La madre di tutte le riforme

Con il voto del Senato, per quanto sofferto, si è conclusa la prima tappa di quel percorso riformatore fortemente voluto da Renzi. Un percorso che sarà ancora lungo e accidentato, per la necessità del voto della Camera dei Deputati e poi di un secondo voto delle due Camere, per cui non sarà domani che vedremo la trasformazione del Senato in Camera non elettiva, con soli 100 membri e poteri selettivamente ridotti (ma tutt’altro che indifferenti). Né vedremo la piena vigenza di altri aspetti molto significativi della legge approvata. Una seconda lettura potrebbe anzi portare a qualche miglioramento (per esempio, una riduzione nel numero dei deputati, a cui non capisco perché si opponga il Governo, una limatura dei poteri del Senato, a mio avviso non tutti in armonia con la sua nuova composizione e ruolo di rappresentanza delle autonomie locali, o il rafforzamento dei poteri del Presidente del Consiglio). Ma l’importante è che l’ottimismo della volontà stia avendo la meglio sul pessimismo della ragione e l’interesse generale sulle resistenze di settore. Sarebbe ingiusto non riconoscerne la tenacia del Premier e a Berlusconi avergli offerto, a partire dal Patto del Nazareno, l’indispensabile sponda.

Quelli che, pur non contestando  le riforme, si ostinano a criticare il Premier per averle concordate “con un pregiudicato” fanno prova di una penosa ristrettezza di vedute e anche di scarso spirito democratico, ignorando che, quali che siano le colpe di Berlusconi, la forza politica che egli rappresenta e dirige ha piena legittimità.

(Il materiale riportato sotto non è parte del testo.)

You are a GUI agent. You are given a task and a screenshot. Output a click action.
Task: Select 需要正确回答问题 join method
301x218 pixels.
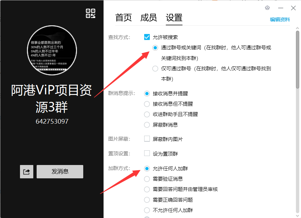point(147,200)
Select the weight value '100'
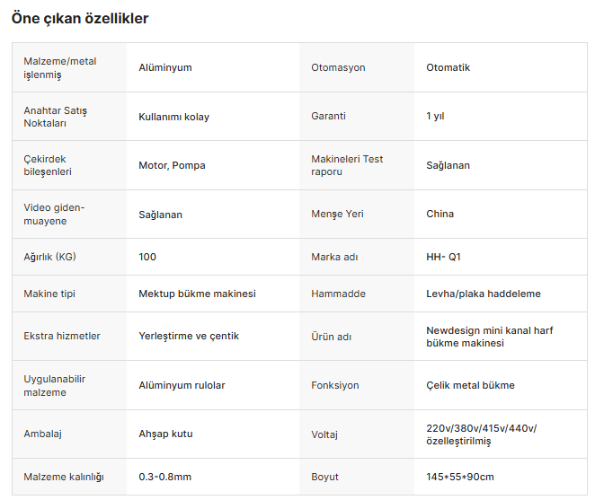 tap(147, 257)
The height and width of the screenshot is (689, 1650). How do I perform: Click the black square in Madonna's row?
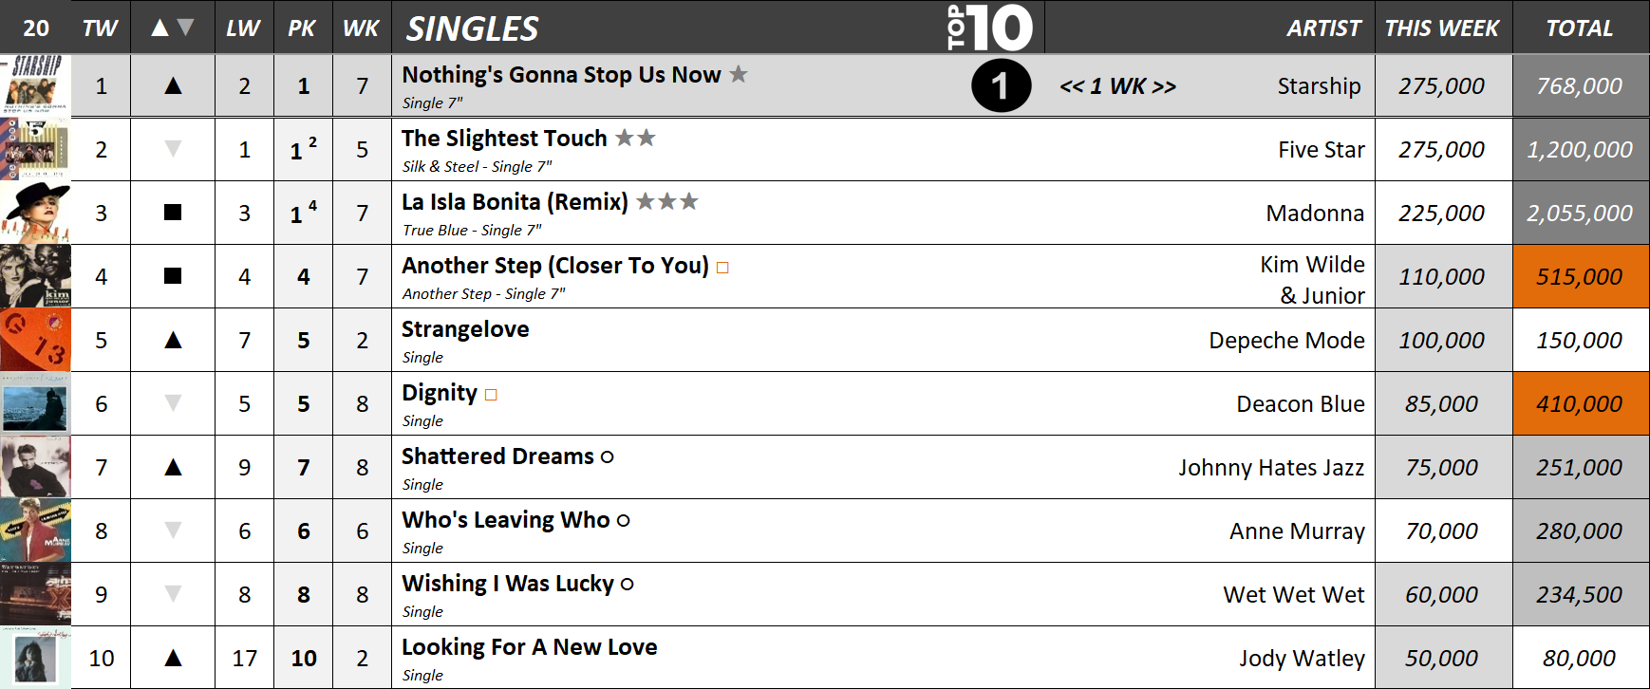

La scelta di Renzi di coinvolgerla nelle riforme non è dunque solo una prova di realismo, ma è un dovere democratico. Altrettanto legittima sarebbe stata la partecipazione grillina, ma il comico genovese si è deliberatamente escluso dal processo riformatore chiudendosi in un atteggiamento di rabbioso, vociante ostruzionismo. Da questa vicenda non esce bene, avendo dimostrato ancora una volta la sua irrilevanza. Ma questo non stupisce da parte di un tipo che ha la demenza di scrivere nel suo blog che Pinochet era meglio di Napolitano, Renzi e Berlusconi. Male ne esce anche Vendola, patetico rappresententa di quella sinistra radicale capace solo di dire di no e causa della difficoltà della sinistra di governare stabilmente. La fronda per la fronda va bene, ma poi? Rompendo dal PD non si capisce bene come SEL speri di svolgere un qualsiasi ruolo futuro.

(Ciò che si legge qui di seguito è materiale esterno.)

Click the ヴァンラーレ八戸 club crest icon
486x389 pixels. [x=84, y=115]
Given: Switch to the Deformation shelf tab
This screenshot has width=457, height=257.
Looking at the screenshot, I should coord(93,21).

Incassato questo primo risultato, il Premier dovrà ora pensare, sì, alla legge elettorale (alcuni possibili miglioramenti paiono ora profilarsi, specie sul terreno delle preferenze), ma dovrà soprattutto dedicarsi anima e corpo alla madre di tutte le riforme – e che l’Europa ci chiede prima di quelle istituzionali – quella che deve far uscire il Paese dalla lunga stagnazione economica e riportarlo nel gruppo dei Paesi leader nel mondo. La strada è difficile ma non impossibile. Mario Draghi ha indicato alcune ricette che vanno senz’altro condivise: riduzione della burocrazia, giustizia più rapida ed efficace, snellimento delle norme sul lavoro, abbassamento del peso fiscale. Le prime tre richiedono chiarezza di idee e volontà politica, non quattrini. La terza richiede invece uno sforzo serio, continuato e sicuramente non indolore, che deve avere come obiettivo una riduzione della spesa pubblica che vada bene al di là dei risparmi pur sacrosanti (anche se poi non così consistenti) che si realizzeranno per la riduzione del numero dei senatori e per il tetto agli stipendi regionali. Occorre incidere sugli sprechi e su grosse fonti di spesa senza ridurre il livello e l’efficienza dei servizi prestati. Tutti quelli che ci hanno provato in passato hanno sbattuto il naso contro un muro. È ora di dimostrare che non c’è una fatalità perversa che lo impedisce, tutto è questione di volontà e di intelligenza.

Se questo avverrà, sarà possibile al Governo non solo ridurre complessivamente l’onere fiscale, ma disporre di risorse per un programma di investimenti nelle infrastrutture, la ricerca, l’educazione,  che contribuiscano – accanto all’azione promessa sia da Juncker che da Draghi – a ridare slancio all’economia senza sforare i limiti europei. Se vogliono affermarsi in modo stabile nell’apprezzamento pubblico e superare i dubbi serpeggianti in un’opinione pubblica che continua a diffidare (come darle torto?), Governo e maggioranza devono ora agire, rapidamente e concretamente, su queste linee.